Son noble front, considérablement agrandi, à cet effet, par nos photographes, était
bien digne de ces lauriers. Il couvrait un cerveau où furent senties, et vécues, et
recrées parfaitement, toutes les douleurs et les espérances et les joies de la nature
humaine.
Pendant que la musique instrumentale moderne, créée par Johannes Bach, à jamais était
légitimée par le maître Beethoven, une autre forme musicale, l’opéra, né presque vers
le même temps, occupait maints artistes mémorables. La différence des deux formes, à
dire vrai, était plutôt extérieure : la musique d’opéra, comme la musique
instrumentale, demeurait exclusivement des musiques. L’adjonction aux sons des
paroles, ce n’était nullement une survenue de l’art littéraire dans la musique ; car
les paroles, toutes destinées à être chantées, n’exprimaient point des notions
précises, elles dirigeaient seulement l’émotion, indiquant sa nature exacte. Un
quatuor de Beethoven nous suggère des émotions définies ; mais le maître nous a
laissés libres de choisir à ces émotions les causes, le siège, les accompagnements
notionnels qui nous paraissent les plus propres. Un opéra de Gluck, au contraire, et
sans rien exprimer d’autre, sinon des émotions, — nous indique, au moyen des paroles,
la situation de l’âme émue, et ce qui l’émeut. Le personnage souffrant les angoisses
traduites dans le quatuor, c’est à notre gré, Beethoven ou nous-mêmes ; le personnage
souffrant les angoisses traduits dans l’opéra, c’est Orphée, Alceste, le héros imposé
par le livret de l’œuvre.
Recréer exactement des émotions réelles au moyen d’une langue musicale instituée, ce
fut l’objet de Lulli. Sa naïve langue nous est devenus incompréhensible ; mais peu
gardèrent un si admirable souci de l’expression rigoureuse, Après lui Rameau, artiste
bien moindre, acquit au vocabulaire musical des significations un peu rapides, tôt
perdues. Et comme les émotions étaient, au dix-huitième siècle, adorablement simples
et fines, une musique d’opéra fut dressée, simple, exclusivement mélodique, mais
adorable de fine grâce et d’achevée clarté : par Monsigny, Philidor, Duni, qui
traduisirent — ainsi qu’avaient fait Haydn et Mozart pour l’Allemagne — les ingénues
tendresses de leur âge et de leur société ; mais par Grétry, surtout, le très parfait.

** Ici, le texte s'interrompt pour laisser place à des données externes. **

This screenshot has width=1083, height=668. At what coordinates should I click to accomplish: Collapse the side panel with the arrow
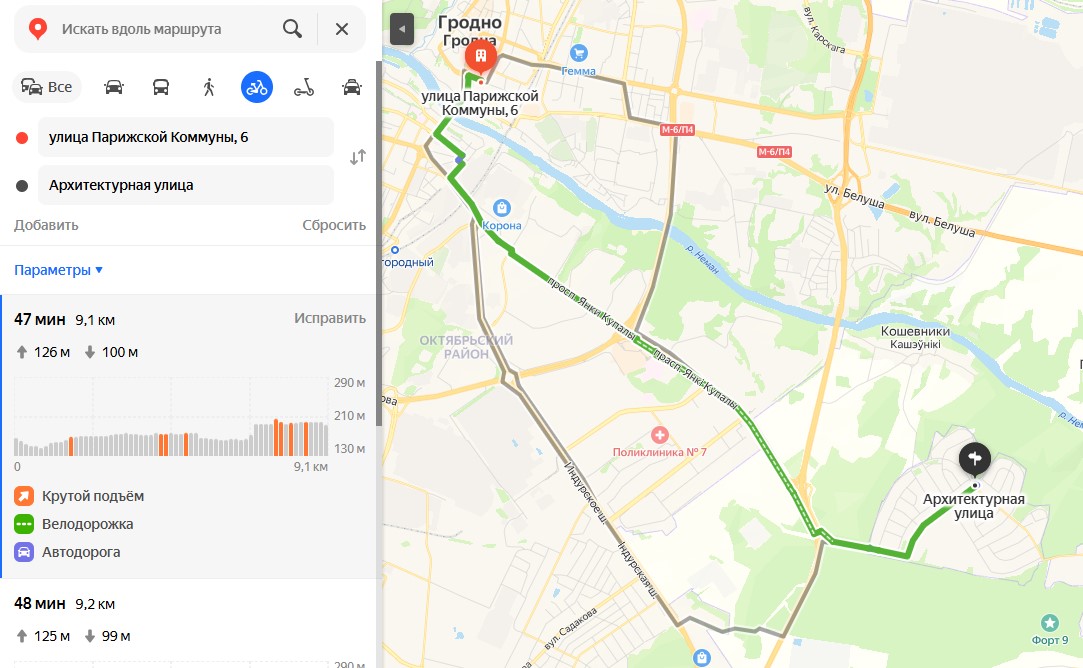coord(402,29)

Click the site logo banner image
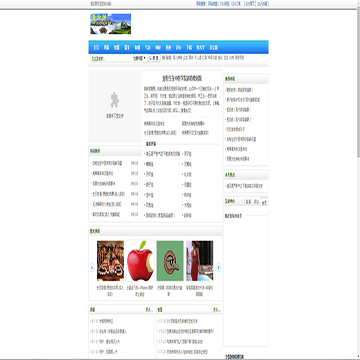tap(110, 24)
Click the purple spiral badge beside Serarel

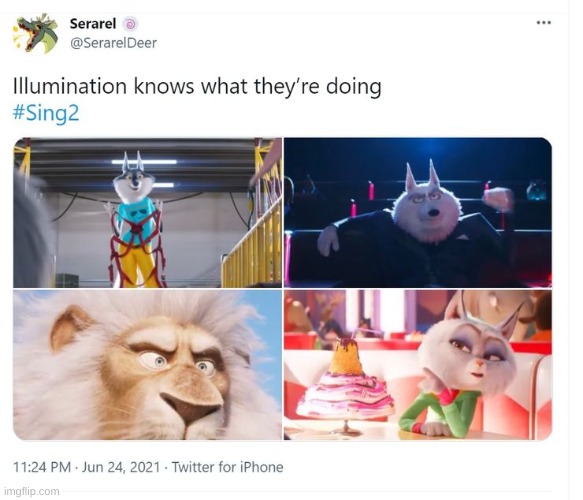point(130,24)
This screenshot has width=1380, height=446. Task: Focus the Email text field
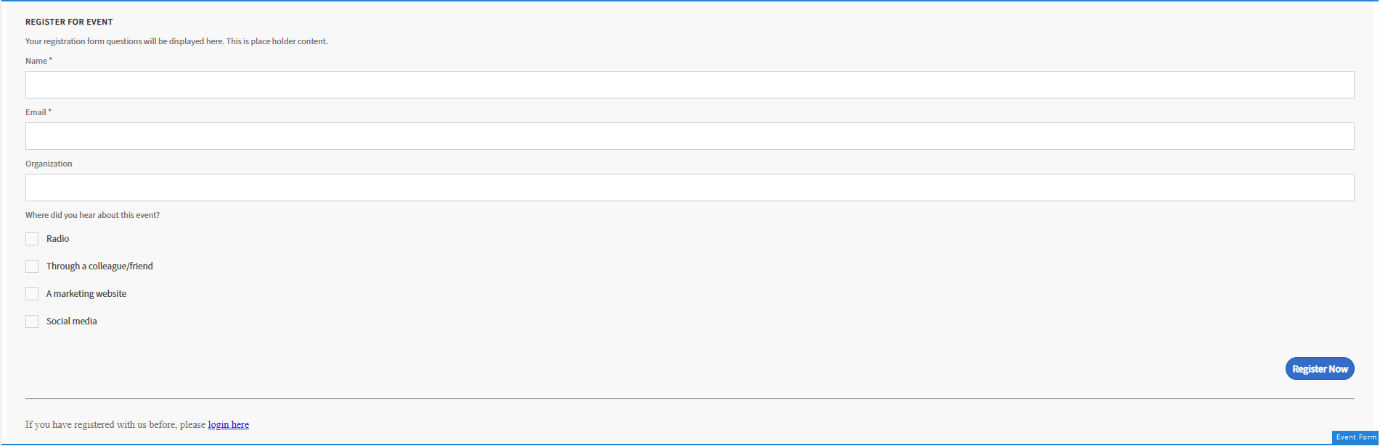(689, 136)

Qu’on lise tels airs de Richard cœur de Lion, « Je crains de lui
parler la nuit … » « La danse n’est pas ce que j’aime … » les notes y ont la précision
merveilleuse de mots ; et puis c’est un âge délicat et léger qui s’épand, tandis que
sont inquiètement dandinées les phrases douces.
Le temps des naïves afféteries est enfui ; les âmes s’aggravent, à mesure que le
siècle va. Voici les émotions plus fortes exprimées par Christophe Glück ; et déjà le
langage est plus riche ; deux parties, le chant et l’orchestre, concourant à
l’expression ; une scrupuleuse application — et chez nul, peut-être, autant que chez
Glück — à ce que la musique recrée seulement les émotions définies du personnage en
scène ; des opéras rigoureusement divisés en deux parties : l’une, d’amusement (les
ballets, certains airs), l’autre, d’art ; une profondeur d’analyse jusque là
insoupçonnée : avec cela, un très petit nombre d’émotions, les mêmes sans cesse
traduites, et par les mêmes moyens. Et comme le cœur d’Orphée est douloureusement
abîmé, lorsqu’il voit soudain Eurydice à nouveau perdue !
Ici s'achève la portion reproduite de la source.